LINEのMessaging APIのリファレンスを見て、LINEからどういったデータが来て、LINE側にどういうデータを送り返せばいいのかを確認し、そのとおりに実装する必要があります。
LINEとのデータのやりとりはJSONで行われるので、C#のプログラム内で効率よく扱うため、あらかじめ用意したクラスとJSONを相互変換するようにしています。

JSONのデータを入れるためのクラスは、Visual Studioの機能(編集>形式を選択して貼り付け>JSONをクラスとして貼り付け)でも作れるほか、Webサービスのquicktypeを利用することでJSONデータ格納用クラスの定義を一発で得ることができます。
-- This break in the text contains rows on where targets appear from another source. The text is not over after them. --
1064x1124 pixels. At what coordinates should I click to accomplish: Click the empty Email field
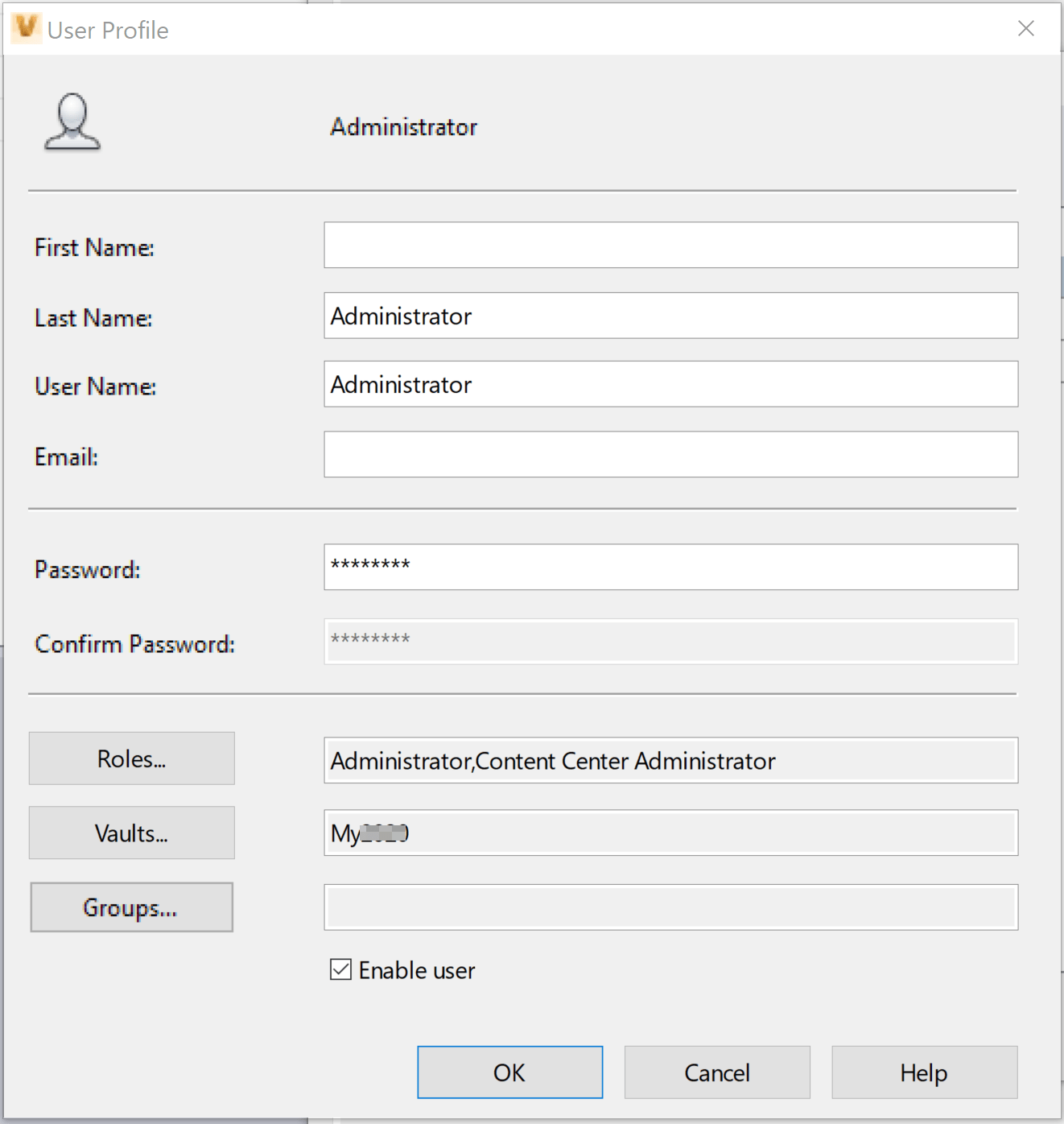pyautogui.click(x=671, y=454)
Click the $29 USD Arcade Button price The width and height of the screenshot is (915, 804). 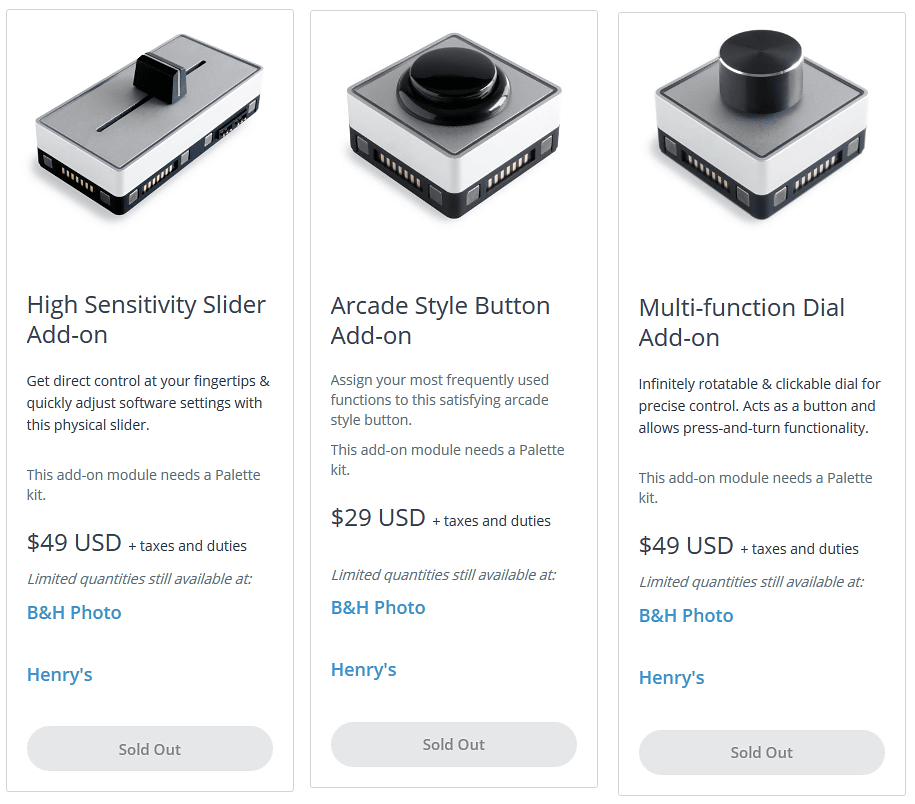[x=378, y=518]
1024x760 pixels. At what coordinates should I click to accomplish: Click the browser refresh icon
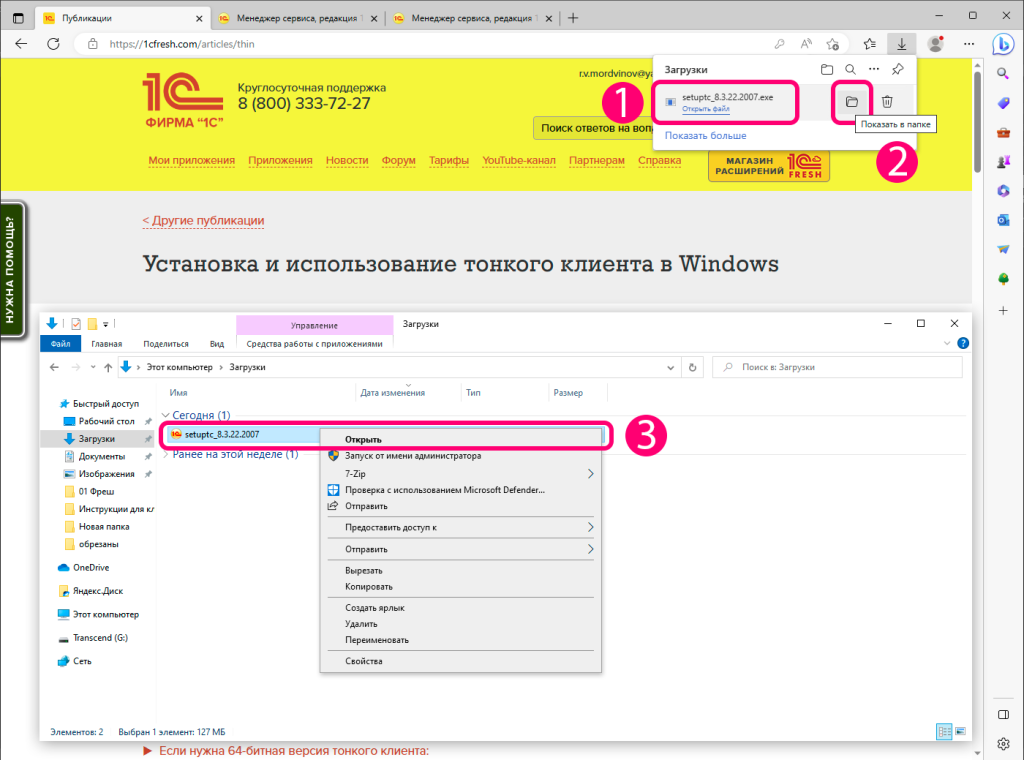[54, 44]
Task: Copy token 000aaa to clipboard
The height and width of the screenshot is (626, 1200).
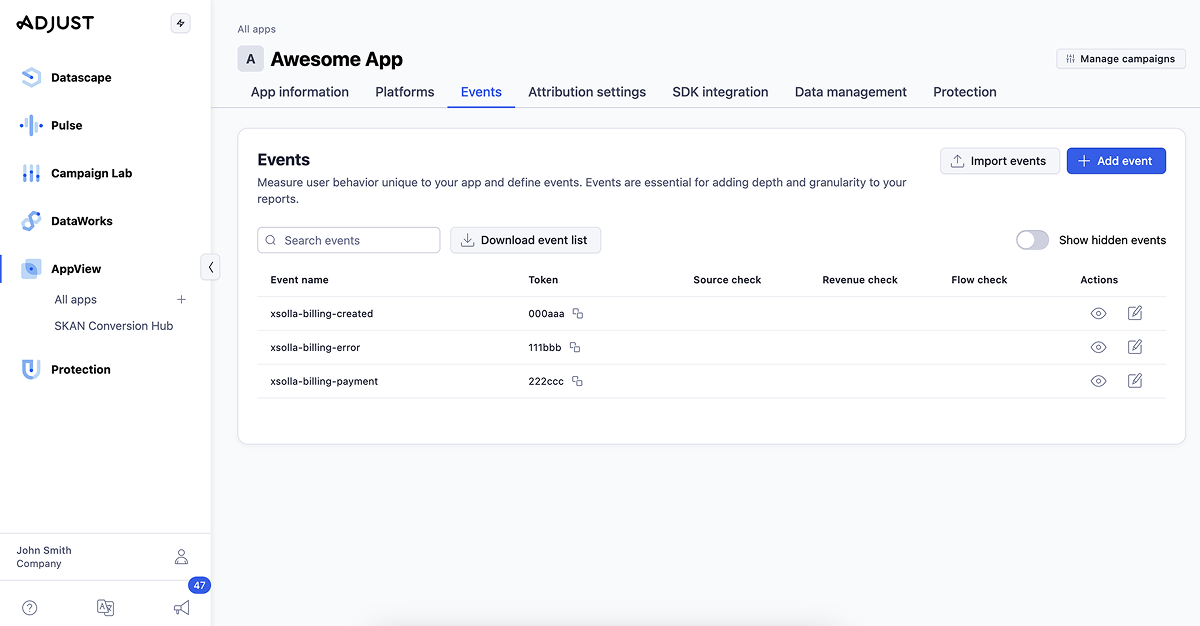Action: [578, 314]
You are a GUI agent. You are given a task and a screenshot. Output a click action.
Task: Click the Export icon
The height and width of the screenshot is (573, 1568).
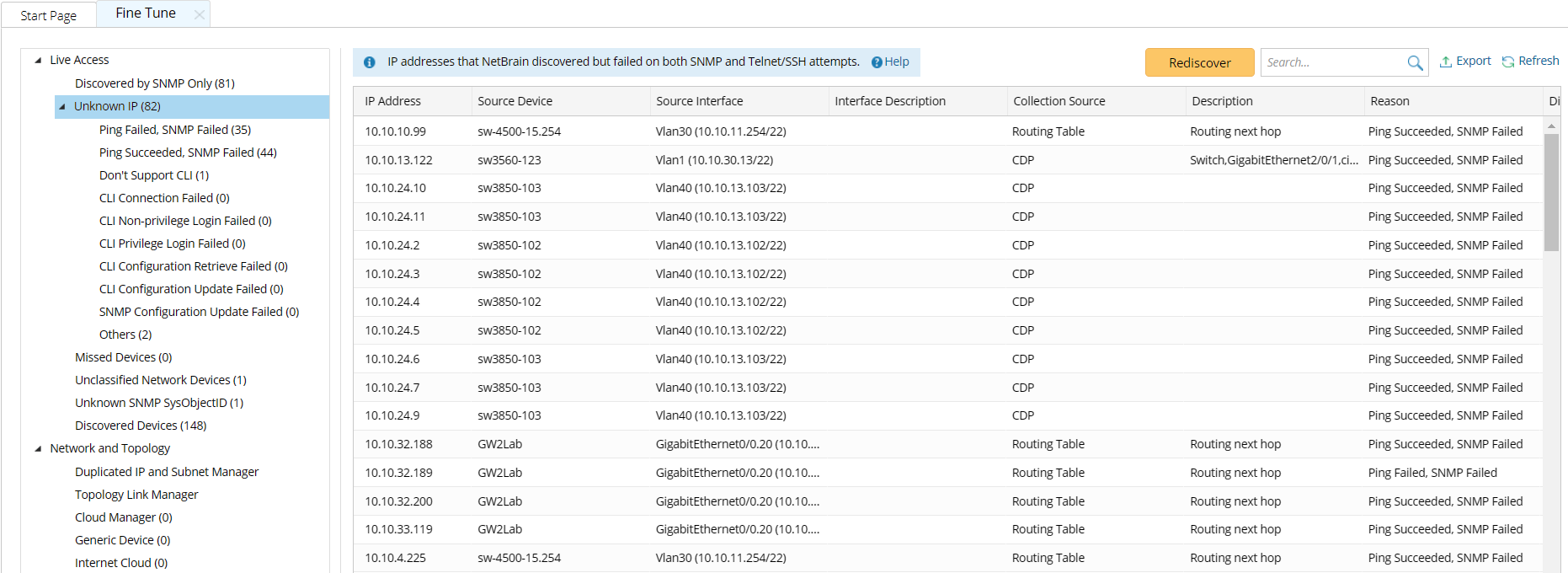pos(1445,62)
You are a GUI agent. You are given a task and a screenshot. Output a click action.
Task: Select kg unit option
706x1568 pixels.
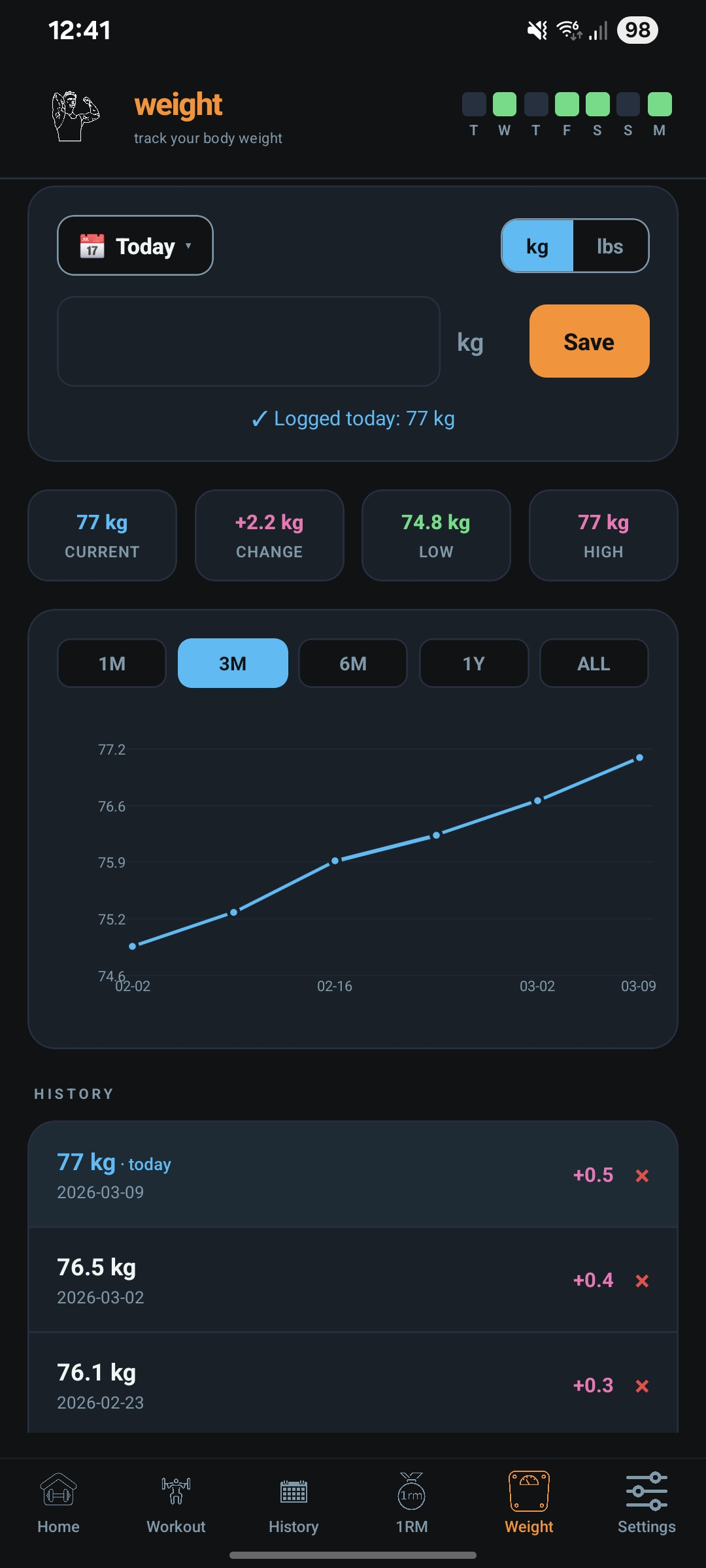tap(537, 246)
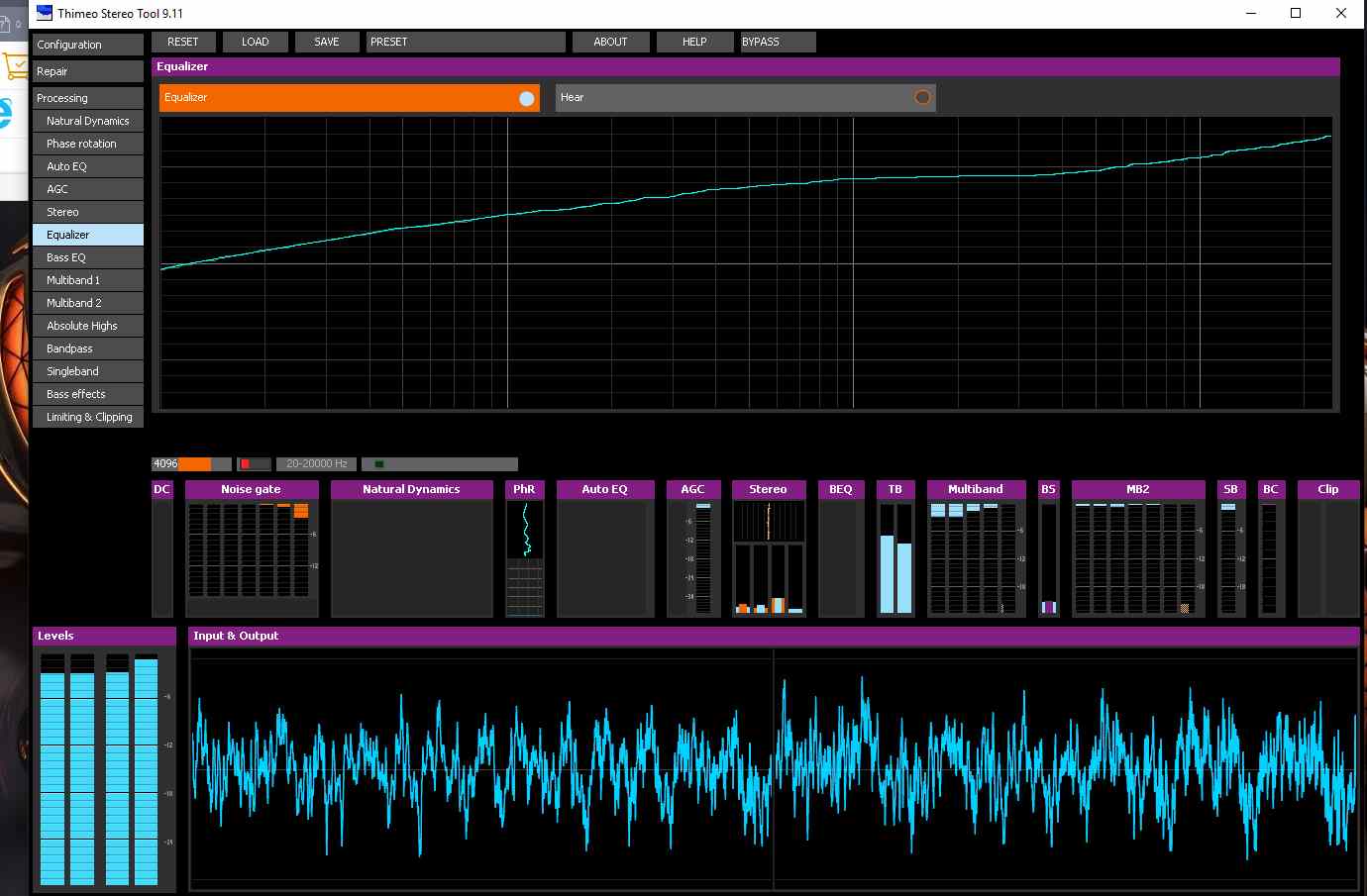Click the RESET button
Screen dimensions: 1367x896
183,42
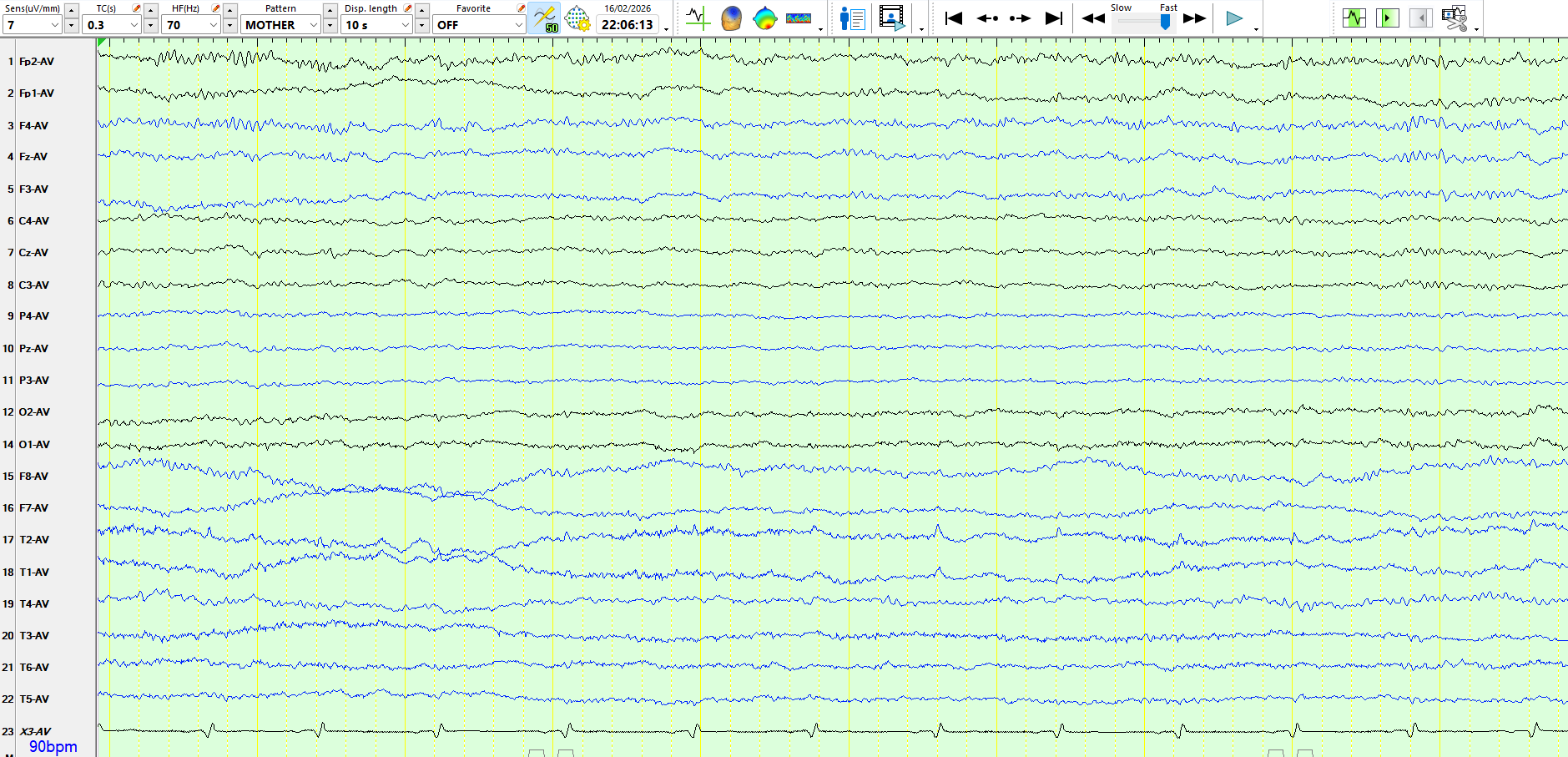Image resolution: width=1568 pixels, height=757 pixels.
Task: Open the patient information icon
Action: coord(852,18)
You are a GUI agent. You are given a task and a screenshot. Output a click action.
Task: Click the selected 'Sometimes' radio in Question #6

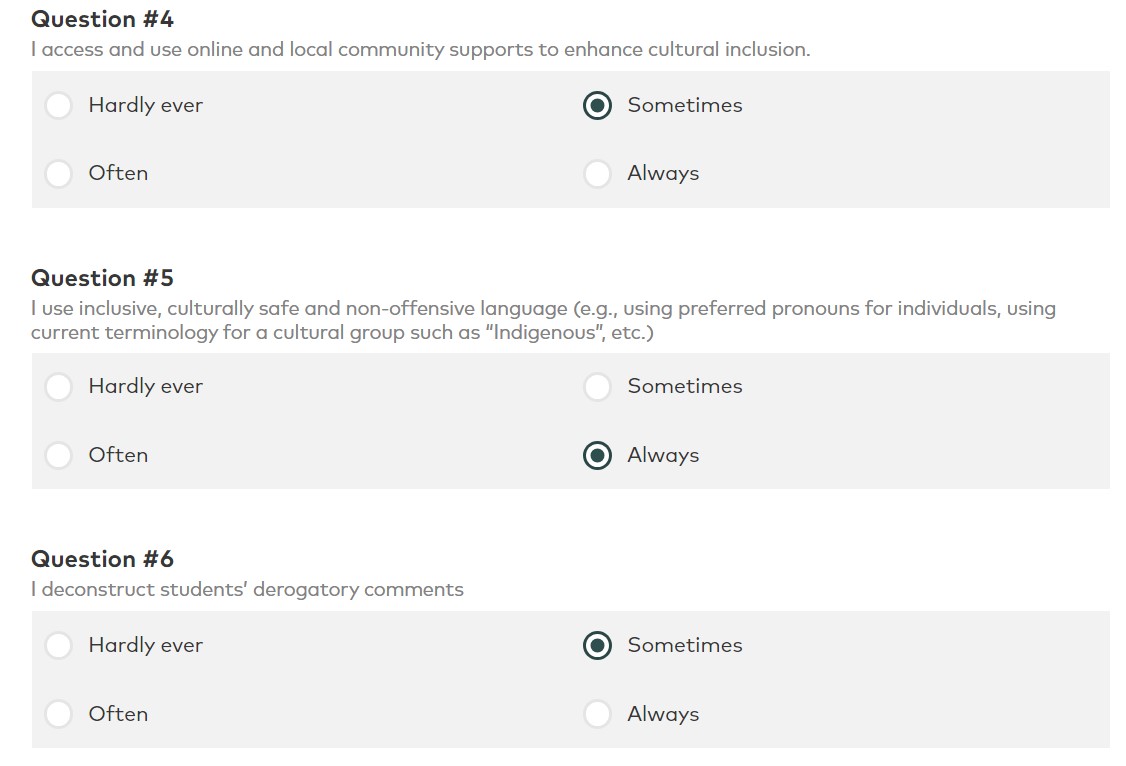[x=597, y=645]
前者は自動で生成された直後はプロパティ名が小文字になってしまったり、ルートのクラス名が適当だったりと微妙な点も多いですが、後者ではより実用的なクラスが生成されます。
APIリファレンスに書いてあるサンプルのJSONを、上記の機能に使うことですぐにJSONデータ格納用のクラスの定義が生成できるので、とても便利です。

別にクラスを用意せず進めても構わないとは思いますが、入出力のJSONの内容が決まっている外部サービスとの連携では、JSONをもとにクラスを作ったほうが、送受信するデータに抜けや漏れ、ずれが起きにくくなるので、圧倒的に効率よく開発ができると思います。

手順②:LINE Messaging APIの開始

詳細な手順は割愛しますが、LINE Developersで、Messaging APIを利用するためのアカウント、チャンネルの作成を行います。今回使うのはReply APIのみなので、フリープランで構いません。
チャンネル設定の画面で、

  • アクセストークンの発行
  • 「Webhook送信」を「利用する」に変更
  • 「Botのグループトーク参加」を「利用する」に変更
  • 「自動応答メッセージ」を「利用しない」に変更

をしておきます。

手順③:接続情報をコードに反映しAzureにデプロイ

LINE Developersより得られたチャンネルアクセストークンと、filestackのAPIキーをFunctionsのコードに設定します。
この設定ができたら関数は完成ですので、Azureへ「発行」します。
Visual StudioからAzureに接続した状態で、「ビルド」>「(ソリューション名)の発行」から開く画面で「発行」すればOKです。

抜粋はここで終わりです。